Combinational studies of BOLD-100/KP1339 with established chemotherapeutics in gastrointestinal multicellular tumor spheroids
摘要
BOLD-100, a ruthenium(III) prodrug also known as KP1339, is currently under clinical investigation for its suitability as a co-therapeutic anticancer drug. Unlike platinum-based chemotherapeutics, it has unique non-DNA targets, mainly GRP78, an enzyme responsible for signaling related to protein folding in the ER. Inhibition of this key mediator of the “unfolded protein response” may lead to cell death eventually. The purpose of this study was to assess in vitro the impact of BOLD-100 combinations with oxaliplatin, 5-FU, cisplatin or SN38 in multicellular tumor spheroids (MCTSs) compared to single-drug treatments.

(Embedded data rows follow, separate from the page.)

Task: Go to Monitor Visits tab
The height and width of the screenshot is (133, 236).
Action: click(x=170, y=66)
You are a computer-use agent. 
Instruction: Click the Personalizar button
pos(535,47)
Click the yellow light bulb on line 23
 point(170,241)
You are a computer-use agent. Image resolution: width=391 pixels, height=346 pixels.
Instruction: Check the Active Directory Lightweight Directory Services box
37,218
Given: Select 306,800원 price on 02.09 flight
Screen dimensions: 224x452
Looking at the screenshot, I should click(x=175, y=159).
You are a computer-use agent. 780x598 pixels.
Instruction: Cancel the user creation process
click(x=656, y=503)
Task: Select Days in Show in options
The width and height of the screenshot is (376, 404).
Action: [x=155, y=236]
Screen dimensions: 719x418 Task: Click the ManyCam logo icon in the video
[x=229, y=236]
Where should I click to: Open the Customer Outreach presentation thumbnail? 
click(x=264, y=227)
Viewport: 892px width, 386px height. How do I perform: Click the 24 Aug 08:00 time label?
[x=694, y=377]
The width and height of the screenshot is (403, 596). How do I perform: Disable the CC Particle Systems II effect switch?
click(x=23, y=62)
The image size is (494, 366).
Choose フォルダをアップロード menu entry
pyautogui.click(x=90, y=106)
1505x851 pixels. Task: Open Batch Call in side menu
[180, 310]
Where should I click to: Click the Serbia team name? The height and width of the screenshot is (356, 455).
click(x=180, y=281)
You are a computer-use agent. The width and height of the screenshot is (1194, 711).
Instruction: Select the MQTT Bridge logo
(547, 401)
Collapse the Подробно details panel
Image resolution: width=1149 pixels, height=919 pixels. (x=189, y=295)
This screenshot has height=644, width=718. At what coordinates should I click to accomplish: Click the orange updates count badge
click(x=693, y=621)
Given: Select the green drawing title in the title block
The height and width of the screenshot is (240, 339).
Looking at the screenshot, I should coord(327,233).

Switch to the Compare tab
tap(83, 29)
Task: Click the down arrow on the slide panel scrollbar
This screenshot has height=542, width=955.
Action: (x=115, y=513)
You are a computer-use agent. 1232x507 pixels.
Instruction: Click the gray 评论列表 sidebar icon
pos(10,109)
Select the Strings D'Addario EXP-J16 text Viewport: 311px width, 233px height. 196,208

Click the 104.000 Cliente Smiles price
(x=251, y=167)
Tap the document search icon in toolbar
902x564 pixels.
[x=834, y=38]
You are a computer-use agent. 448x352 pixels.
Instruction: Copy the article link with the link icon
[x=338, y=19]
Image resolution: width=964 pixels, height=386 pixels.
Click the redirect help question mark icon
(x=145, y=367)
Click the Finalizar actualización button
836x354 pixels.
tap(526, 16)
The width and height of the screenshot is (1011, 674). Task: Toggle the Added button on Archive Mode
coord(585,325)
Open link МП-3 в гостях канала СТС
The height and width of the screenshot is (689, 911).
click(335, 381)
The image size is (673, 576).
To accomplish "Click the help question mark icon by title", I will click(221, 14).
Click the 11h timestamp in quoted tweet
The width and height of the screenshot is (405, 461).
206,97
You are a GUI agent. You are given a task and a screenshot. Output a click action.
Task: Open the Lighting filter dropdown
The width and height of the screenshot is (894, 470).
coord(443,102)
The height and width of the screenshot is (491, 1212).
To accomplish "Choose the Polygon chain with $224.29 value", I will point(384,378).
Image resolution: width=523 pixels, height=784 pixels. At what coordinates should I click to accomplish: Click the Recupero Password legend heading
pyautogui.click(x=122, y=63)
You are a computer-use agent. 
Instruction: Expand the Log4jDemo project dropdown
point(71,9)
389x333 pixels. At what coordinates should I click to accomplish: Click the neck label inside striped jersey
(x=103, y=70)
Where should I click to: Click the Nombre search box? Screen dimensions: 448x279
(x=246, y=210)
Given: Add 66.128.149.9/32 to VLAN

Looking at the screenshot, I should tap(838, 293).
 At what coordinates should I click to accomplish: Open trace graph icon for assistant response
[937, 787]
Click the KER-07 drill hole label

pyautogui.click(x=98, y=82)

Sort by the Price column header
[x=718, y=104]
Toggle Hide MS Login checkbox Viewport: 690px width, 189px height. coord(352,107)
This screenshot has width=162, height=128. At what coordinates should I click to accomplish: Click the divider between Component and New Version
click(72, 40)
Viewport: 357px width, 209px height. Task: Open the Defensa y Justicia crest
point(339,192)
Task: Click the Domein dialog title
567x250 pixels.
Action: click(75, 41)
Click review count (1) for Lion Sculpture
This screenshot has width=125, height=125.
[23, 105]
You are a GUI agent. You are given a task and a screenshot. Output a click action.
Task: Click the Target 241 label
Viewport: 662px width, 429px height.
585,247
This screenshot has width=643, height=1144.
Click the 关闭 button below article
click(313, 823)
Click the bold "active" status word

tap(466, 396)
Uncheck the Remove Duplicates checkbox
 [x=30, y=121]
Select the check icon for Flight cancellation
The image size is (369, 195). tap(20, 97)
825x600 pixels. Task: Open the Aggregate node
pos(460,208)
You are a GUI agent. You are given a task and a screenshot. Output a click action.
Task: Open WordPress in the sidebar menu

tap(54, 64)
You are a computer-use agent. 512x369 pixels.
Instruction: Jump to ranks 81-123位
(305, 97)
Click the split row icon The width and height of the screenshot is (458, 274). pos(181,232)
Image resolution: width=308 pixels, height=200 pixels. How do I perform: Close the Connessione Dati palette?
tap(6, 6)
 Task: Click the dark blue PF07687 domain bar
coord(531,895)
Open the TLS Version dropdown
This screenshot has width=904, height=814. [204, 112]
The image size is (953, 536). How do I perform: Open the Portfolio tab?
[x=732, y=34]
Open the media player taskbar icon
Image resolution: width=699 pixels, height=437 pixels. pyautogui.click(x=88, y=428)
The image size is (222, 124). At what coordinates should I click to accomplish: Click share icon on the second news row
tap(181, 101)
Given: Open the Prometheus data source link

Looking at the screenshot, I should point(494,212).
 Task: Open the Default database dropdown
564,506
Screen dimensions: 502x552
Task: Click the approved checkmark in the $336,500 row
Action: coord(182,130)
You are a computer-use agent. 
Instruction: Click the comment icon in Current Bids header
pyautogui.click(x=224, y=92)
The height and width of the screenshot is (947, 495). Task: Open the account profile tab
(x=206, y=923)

Gastric (MKN45, NCI-N87) and colorectal cancer (HCT116, HT29) cell lines were chosen, corresponding to the clinical trial in which patients with tumors of these origins are being treated. Biological effects investigated in this study include cytotoxic activity, synergism/antagonism based on Chou and Talalay’s algorithm, formation of reactive oxygen species (ROS) and induction of apoptosis and necrosis. Cytotoxicity tests showed vastly different chemosensitivities in MCTSs of the same tumor origin. In both tumor entities, partially synergistic effects were revealed when BOLD-100 was combined with the drugs mentioned above. The DCFH-DA assay suggested consistent increases of ROS levels after treatment with oxaliplatin and, with restrictions, its combination with BOLD-100. Apoptosis and necrosis were induced in the spheroid models by single-drug and combined treatment, with no hints at antagonism in the combination settings. In conclusion, these findings emphasize the potential of BOLD-100 for combination therapy of gastric and colorectal cancers.